> Data extract:
-*-*-
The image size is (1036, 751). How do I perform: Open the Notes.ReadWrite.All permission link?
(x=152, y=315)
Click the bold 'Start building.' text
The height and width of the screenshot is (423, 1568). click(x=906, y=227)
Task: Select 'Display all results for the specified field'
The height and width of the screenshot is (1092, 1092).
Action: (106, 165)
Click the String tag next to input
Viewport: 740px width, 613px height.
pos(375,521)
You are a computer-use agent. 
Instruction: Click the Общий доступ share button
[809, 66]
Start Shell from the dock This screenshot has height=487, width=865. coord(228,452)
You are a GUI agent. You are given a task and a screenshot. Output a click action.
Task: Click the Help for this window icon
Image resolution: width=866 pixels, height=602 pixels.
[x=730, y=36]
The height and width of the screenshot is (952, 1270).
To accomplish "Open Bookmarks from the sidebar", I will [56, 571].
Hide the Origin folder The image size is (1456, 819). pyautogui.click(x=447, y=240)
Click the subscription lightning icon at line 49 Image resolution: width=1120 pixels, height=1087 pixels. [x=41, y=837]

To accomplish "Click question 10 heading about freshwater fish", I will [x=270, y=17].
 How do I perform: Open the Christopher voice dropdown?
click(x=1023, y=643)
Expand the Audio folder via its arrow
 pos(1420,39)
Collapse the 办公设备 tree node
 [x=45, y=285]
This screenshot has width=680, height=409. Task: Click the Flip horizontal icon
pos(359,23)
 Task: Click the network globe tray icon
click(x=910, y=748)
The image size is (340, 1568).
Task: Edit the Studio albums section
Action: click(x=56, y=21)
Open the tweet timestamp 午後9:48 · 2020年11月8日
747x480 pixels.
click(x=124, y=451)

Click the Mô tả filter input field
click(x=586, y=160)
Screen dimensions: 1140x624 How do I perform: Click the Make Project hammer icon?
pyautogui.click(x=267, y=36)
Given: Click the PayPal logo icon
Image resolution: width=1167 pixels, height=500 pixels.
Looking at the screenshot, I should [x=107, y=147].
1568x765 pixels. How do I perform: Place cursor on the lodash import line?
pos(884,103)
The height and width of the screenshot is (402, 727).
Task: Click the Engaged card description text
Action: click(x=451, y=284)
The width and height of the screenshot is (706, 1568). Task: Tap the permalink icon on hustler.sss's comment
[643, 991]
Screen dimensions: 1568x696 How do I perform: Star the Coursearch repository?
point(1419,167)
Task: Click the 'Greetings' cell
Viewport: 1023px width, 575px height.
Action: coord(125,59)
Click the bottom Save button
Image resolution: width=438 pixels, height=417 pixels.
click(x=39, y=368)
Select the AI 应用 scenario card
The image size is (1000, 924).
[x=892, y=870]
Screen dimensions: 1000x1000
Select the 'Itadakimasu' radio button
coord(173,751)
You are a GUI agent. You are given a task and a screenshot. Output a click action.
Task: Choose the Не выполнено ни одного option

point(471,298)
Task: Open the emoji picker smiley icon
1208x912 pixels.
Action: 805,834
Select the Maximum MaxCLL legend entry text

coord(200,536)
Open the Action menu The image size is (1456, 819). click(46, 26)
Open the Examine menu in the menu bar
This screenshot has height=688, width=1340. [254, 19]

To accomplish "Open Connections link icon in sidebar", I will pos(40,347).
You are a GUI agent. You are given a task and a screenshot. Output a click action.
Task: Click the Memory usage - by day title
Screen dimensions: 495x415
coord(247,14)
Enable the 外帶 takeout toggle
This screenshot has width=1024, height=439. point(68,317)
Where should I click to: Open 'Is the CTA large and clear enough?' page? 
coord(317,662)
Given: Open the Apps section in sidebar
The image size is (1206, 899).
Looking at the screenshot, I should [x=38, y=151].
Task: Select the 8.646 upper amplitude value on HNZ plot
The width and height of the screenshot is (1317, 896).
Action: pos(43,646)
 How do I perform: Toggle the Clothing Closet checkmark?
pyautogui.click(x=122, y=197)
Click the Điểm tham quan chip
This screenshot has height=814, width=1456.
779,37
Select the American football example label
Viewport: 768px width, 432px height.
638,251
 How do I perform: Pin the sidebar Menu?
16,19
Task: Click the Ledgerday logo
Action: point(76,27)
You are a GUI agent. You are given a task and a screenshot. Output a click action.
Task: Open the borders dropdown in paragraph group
-*-*-
> Exercise:
Copy out the data above word for word, starting with the line that contains "Click the bold 'Start building.' text" and going on through the line that contains "[x=730, y=36]".

> Result:
Click the bold 'Start building.' text
The height and width of the screenshot is (423, 1568). click(x=906, y=227)
Task: Select 'Display all results for the specified field'
The height and width of the screenshot is (1092, 1092).
Action: (106, 165)
Click the String tag next to input
Viewport: 740px width, 613px height.
pos(375,521)
You are a computer-use agent. 
Instruction: Click the Общий доступ share button
[809, 66]
Start Shell from the dock This screenshot has height=487, width=865. coord(228,452)
You are a GUI agent. You are given a task and a screenshot. Output a click action.
Task: Click the Help for this window icon
Image resolution: width=866 pixels, height=602 pixels.
[x=730, y=36]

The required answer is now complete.